# 3-Legged Spider



## Tropical Sativa Man (Sep 6, 2021)

When you deal with pure sativa, you encounter freakish genetics. This one has all 3 blades leaves that naturally curl under and dangle like spider legs all over the plant. 

It's especially creepy looking in the morning when I first turn the lights on. It perks up when the light comes on. This pic was taken right before lights out. 

No, she's not over watered. that's just her natural look. Weird af but decent dope.


----------



## ROSTERMAN (Sep 6, 2021)

Tropical Sativa Man said:


> When you deal with pure sativa, you encounter freakish genetics. This one has all 3 blades leaves that naturally curl under and dangle like spider legs all over the plant.
> 
> It's especially creepy looking in the morning when I first turn the lights on. It perks up when the light comes on. This pic was taken right before lights out.
> 
> No, she's not over watered. that's just her natural look. Weird af but decent dope.


Are you giving her heavy feed? Looks high


----------



## Tropical Sativa Man (Sep 6, 2021)

ROSTERMAN said:


> Are you giving her heavy feed? Looks high


No. I've only given her nutes twice at 1/4 recommended strength. 1-3-2 npk  I just started that 2 weeks ago but her leaves have always been that way for a long time. Her last drink was pure rain water. No notes. I think she just looks that way


----------



## Tropical Sativa Man (Sep 6, 2021)

Roaterman. Have u ever seen a plant with all 3 bladed leaves?  You should have seen some of the ones I culled out!  Looked like a fernet, not cannabis


----------



## Tropical Sativa Man (Sep 6, 2021)

Tropical Sativa Man said:


> Roaterman. Have u ever seen a plant with all 3 bladed leaves?  You should have seen some of the ones I culled out!  Looked like a fernet, not cannabis


*fern


----------



## Tropical Sativa Man (Sep 6, 2021)

I read this on another forum. I did just turn up my light a few days ago. Her leaves have always done this, but not as much. It gets worse overnight 


jonesy75k
Apr 22
I also got the claw around week 4, I had fed them quarter strength nutes 2 days earlier and increased my led light from 25% to 50% Thinking I had overfed them I flushed them but after 3 more days the leaves where still clawing. I read on a forum somewhere that suggested moving my light higher from 24 inch to 36, which I did, and reduced the led to 40% and the leaves straightened out after 3 days and completley returned to normal after 5-6 days


----------



## ROSTERMAN (Sep 6, 2021)

Could also be wind burn do you have a strong fan blowing on it all the time


----------



## bigsur51 (Sep 6, 2021)

about the only time I’ve seen 3 blades on leaves are during a re-veg or very early in growth

otherwise all my sativa are 11 , 13 , and 15 bladed


----------



## ROSTERMAN (Sep 6, 2021)

Cannabis Wind Burn: Identify & Treat | Homegrown Cannabis Co.
					

All you need to know about cannabis wind burn, the causes and symptoms, and the treatment and prevention methods to have a healthy crop and a bumper yield.
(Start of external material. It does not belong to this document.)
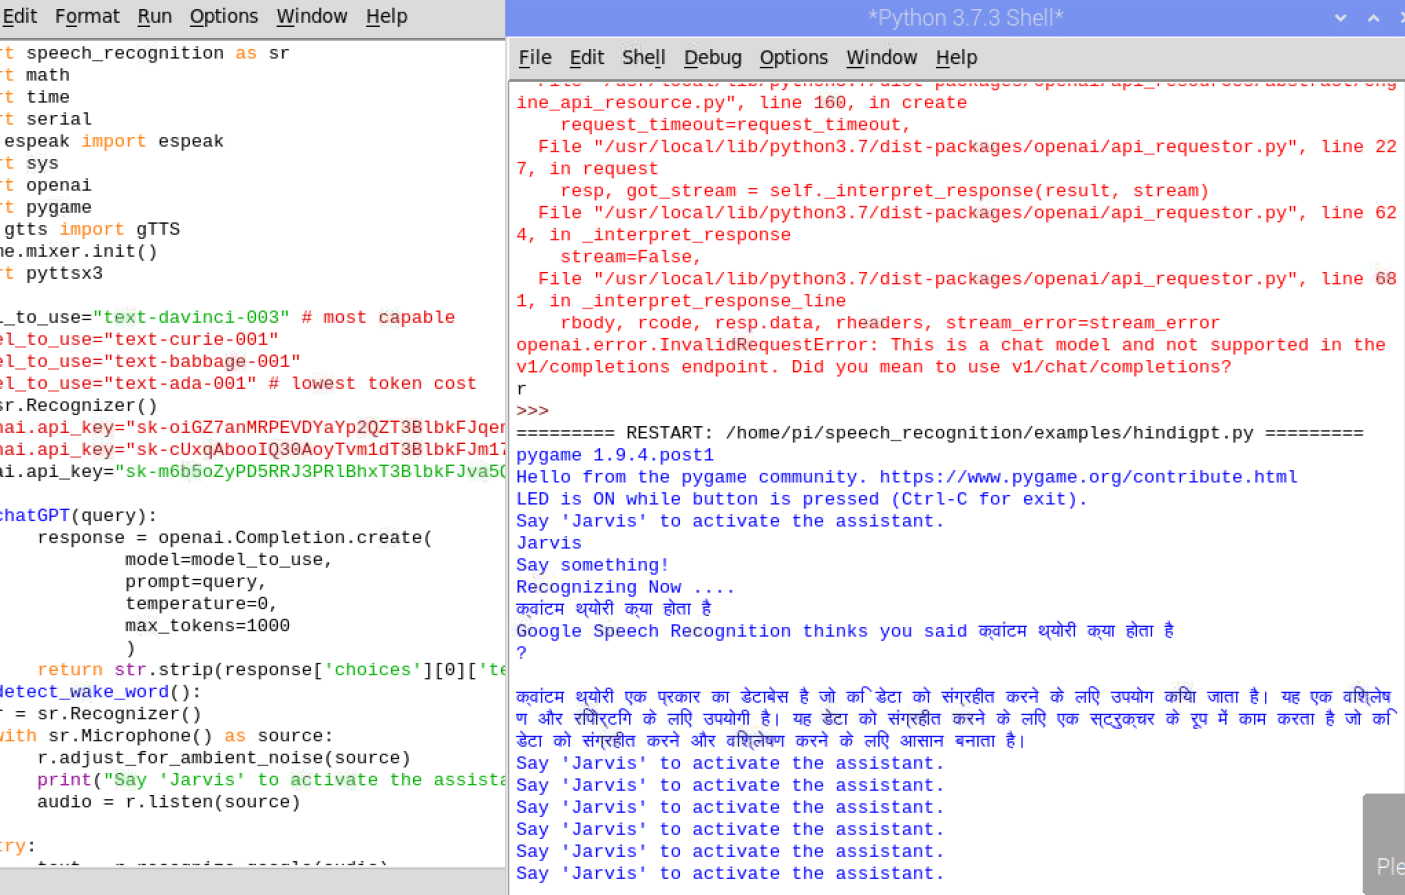
Task: Open the editor window's Window menu
Action: 311,16
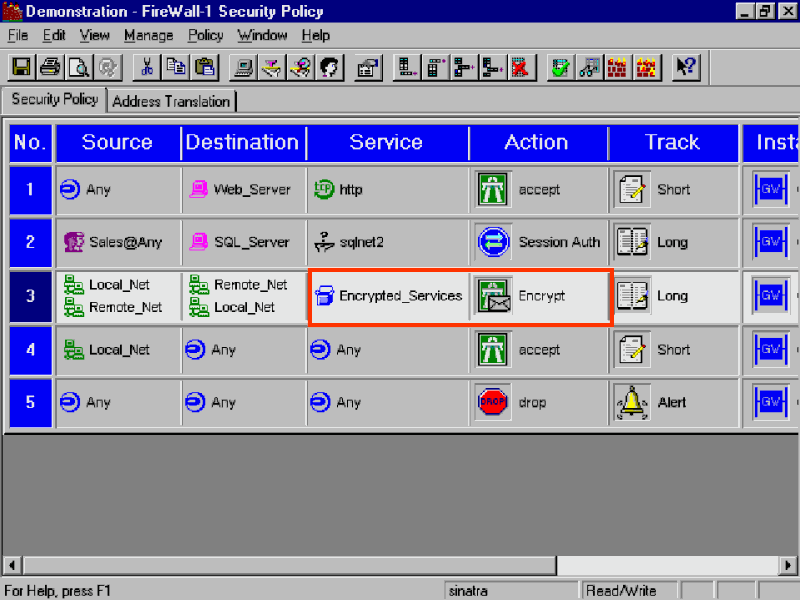
Task: Click the Save toolbar icon
Action: 22,67
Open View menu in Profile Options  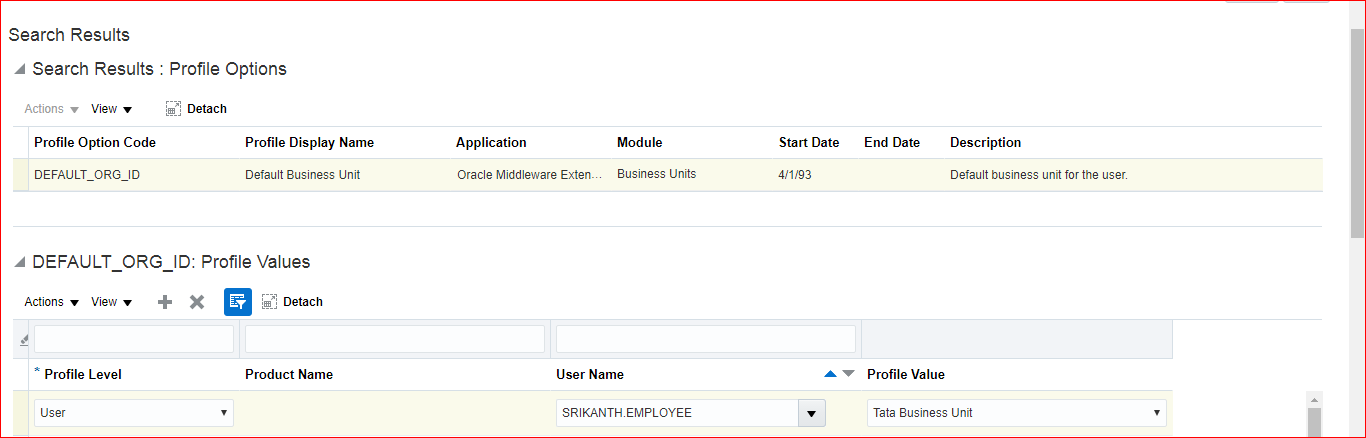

					homegrowncannabisco.com


----------



## Tropical Sativa Man (Sep 6, 2021)

ROSTERMAN said:


> Could also be wind burn do you have a strong fan blowing on it all the time


I have a fan on all the time but it's not strong wind. Just enough to move her leaves


----------



## Tropical Sativa Man (Sep 6, 2021)

bigsur51 said:


> about the only time I’ve seen 3 blades on leaves are during a re-veg or very early in growth
> 
> otherwise all my sativa are 11 , 13 , and 15 bladed
> 
> ...


Yea this plant is just a freak


----------



## Tropical Sativa Man (Sep 6, 2021)

ROSTERMAN said:


> Cannabis Wind Burn: Identify & Treat | Homegrown Cannabis Co.
> 
> 
> All you need to know about cannabis wind burn, the causes and symptoms, and the treatment and prevention methods to have a healthy crop and a bumper yield.
> ...


I have another plant with 3 and 5 blades. That one's leaves look like a duck's foot. I got duck's feet and spider legs and im gold with it, long as its goods


----------



## Tropical Sativa Man (Sep 6, 2021)

bigsur51 said:


> about the only time I’ve seen 3 blades on leaves are during a re-veg or very early in growth
> 
> otherwise all my sativa are 11 , 13 , and 15 bladed
> 
> ...


Blue dream? Or green crack?


----------



## bigsur51 (Sep 6, 2021)

Tropical Sativa Man said:


> Blue dream? Or green crack?



Big Sandy Holy Weed


----------



## ziggyross (Sep 7, 2021)

I get single blades sometimes with clones.


----------



## Tropical Sativa Man (Sep 7, 2021)

ziggyross said:


> I get single blades sometimes with clones.


Shes from seed. Single blades at top of colas


----------